- _YOUR GOAL_
Leaving the pictures aside, repeat each line below exactly.

=== RECORDS FOR THIS EXERCISE ===

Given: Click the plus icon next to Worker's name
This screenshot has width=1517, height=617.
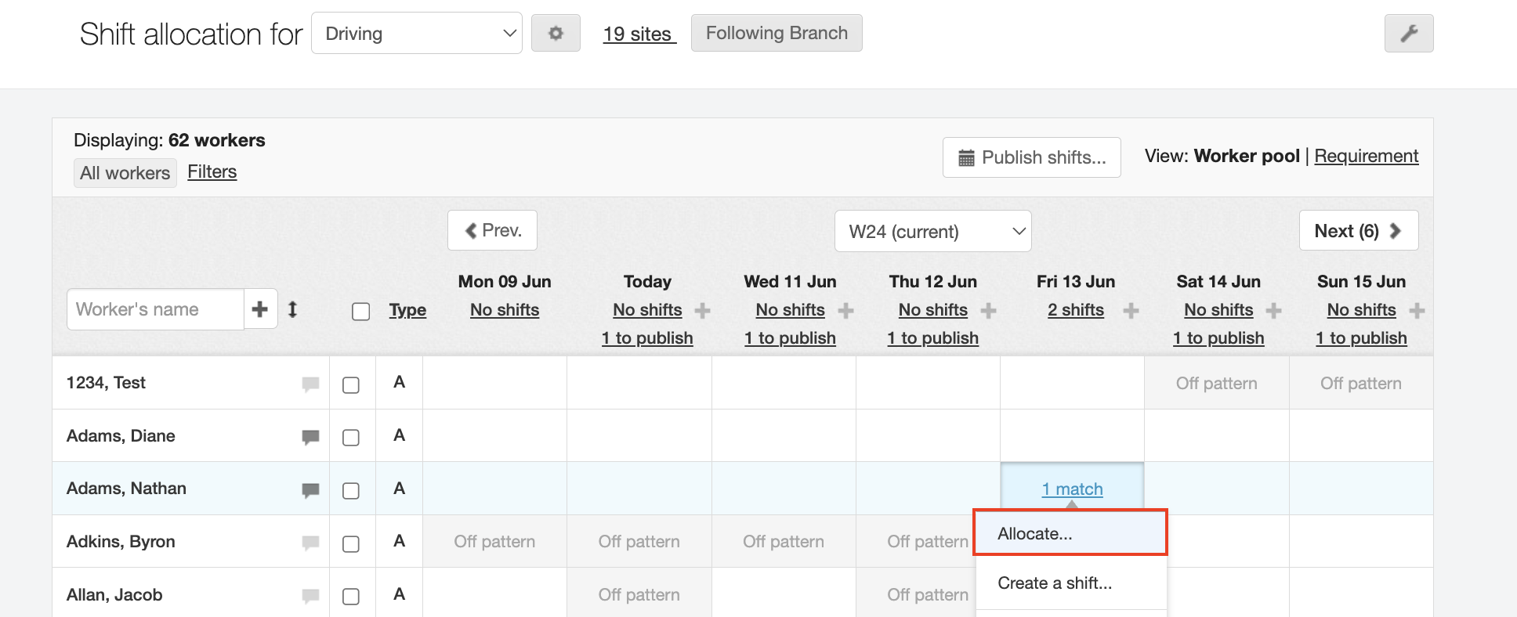Looking at the screenshot, I should point(260,309).
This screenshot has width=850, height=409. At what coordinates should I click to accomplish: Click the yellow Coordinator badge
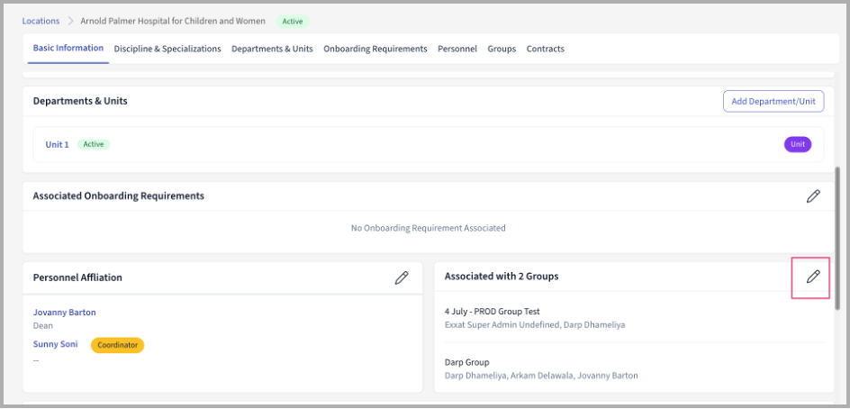click(117, 345)
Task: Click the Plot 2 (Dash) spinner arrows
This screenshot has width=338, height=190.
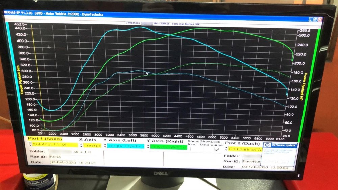Action: 226,149
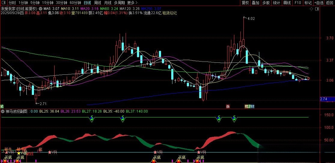Screen dimensions: 335x163
Task: Open the 多周期 multi-period view
Action: [x=119, y=3]
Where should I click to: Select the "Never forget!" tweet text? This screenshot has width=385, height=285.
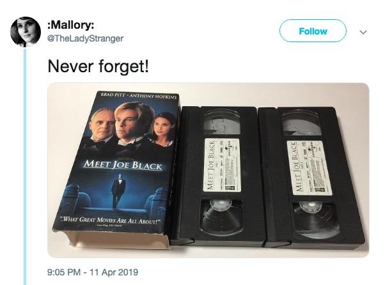tap(98, 66)
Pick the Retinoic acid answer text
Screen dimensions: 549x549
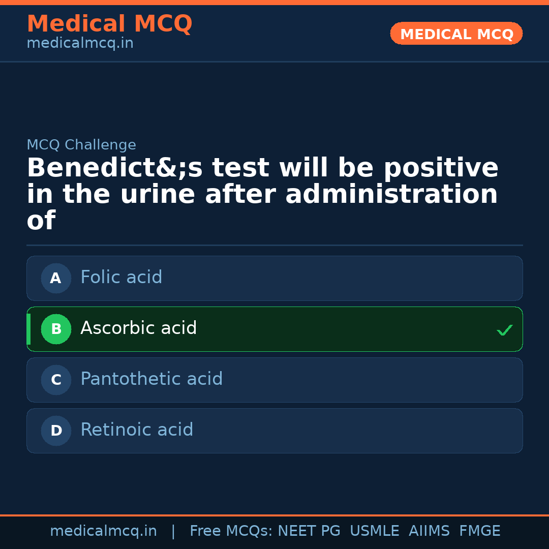point(137,430)
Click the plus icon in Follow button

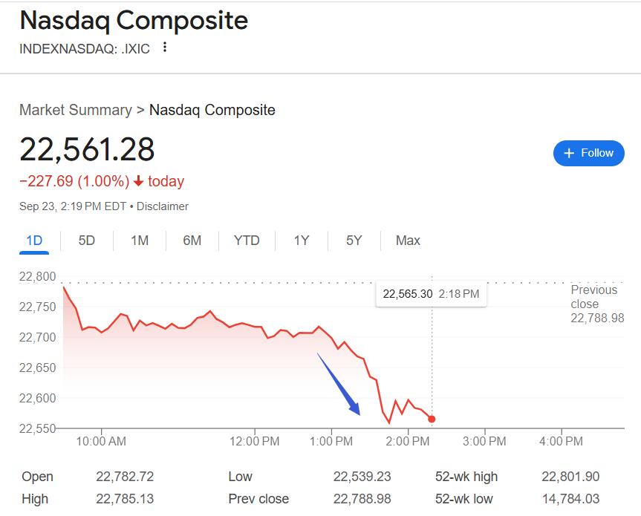570,153
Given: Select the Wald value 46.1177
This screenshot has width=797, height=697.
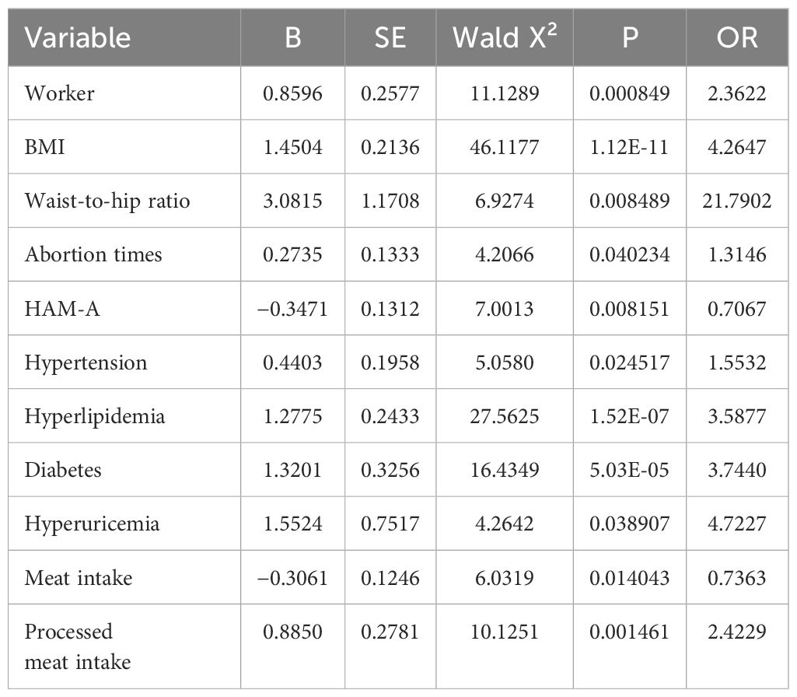Looking at the screenshot, I should (x=504, y=148).
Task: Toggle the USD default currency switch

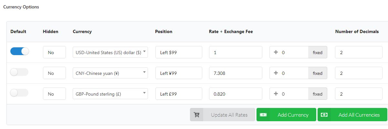Action: [19, 51]
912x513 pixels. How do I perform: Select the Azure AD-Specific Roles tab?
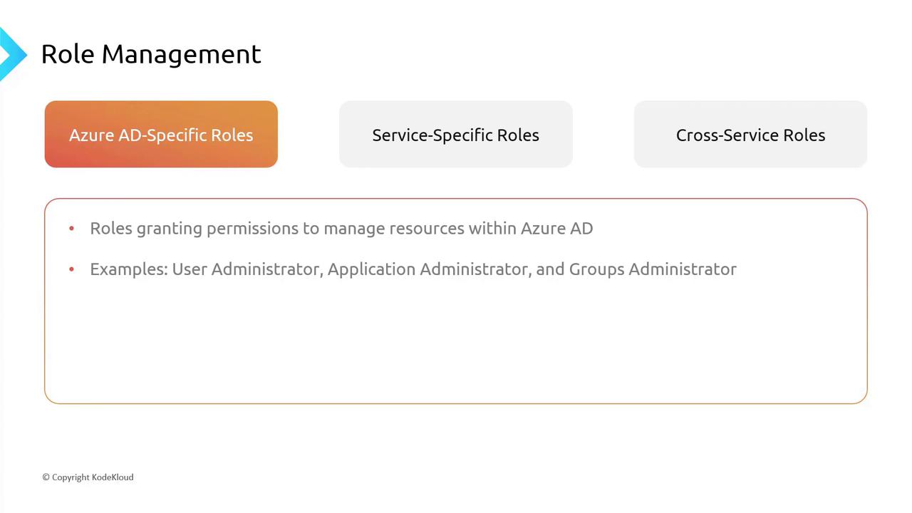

===

- _RESULT BELOW_
Given: Click the plus icon next to Worker's name
This screenshot has width=1517, height=617.
Looking at the screenshot, I should point(260,309).
This screenshot has width=850, height=409. At what coordinates should I click to accomplish: Click the yellow Coordinator badge
click(117, 345)
Task: Click the Plot 2 (Dash) spinner arrows
This screenshot has width=338, height=190.
Action: 226,149
Screen dimensions: 335x163
Task: Open the 多周期 multi-period view
Action: [x=119, y=3]
Where should I click to: Select the "Never forget!" tweet text? This screenshot has width=385, height=285.
tap(98, 66)
Pick the Retinoic acid answer text
Screen dimensions: 549x549
point(137,430)
Click the plus icon in Follow button

570,153
Given: Select the Wald value 46.1177
This screenshot has width=797, height=697.
Looking at the screenshot, I should (x=504, y=148).
Task: Toggle the USD default currency switch

Action: [19, 51]
912x513 pixels. How do I perform: Select the Azure AD-Specific Roles tab?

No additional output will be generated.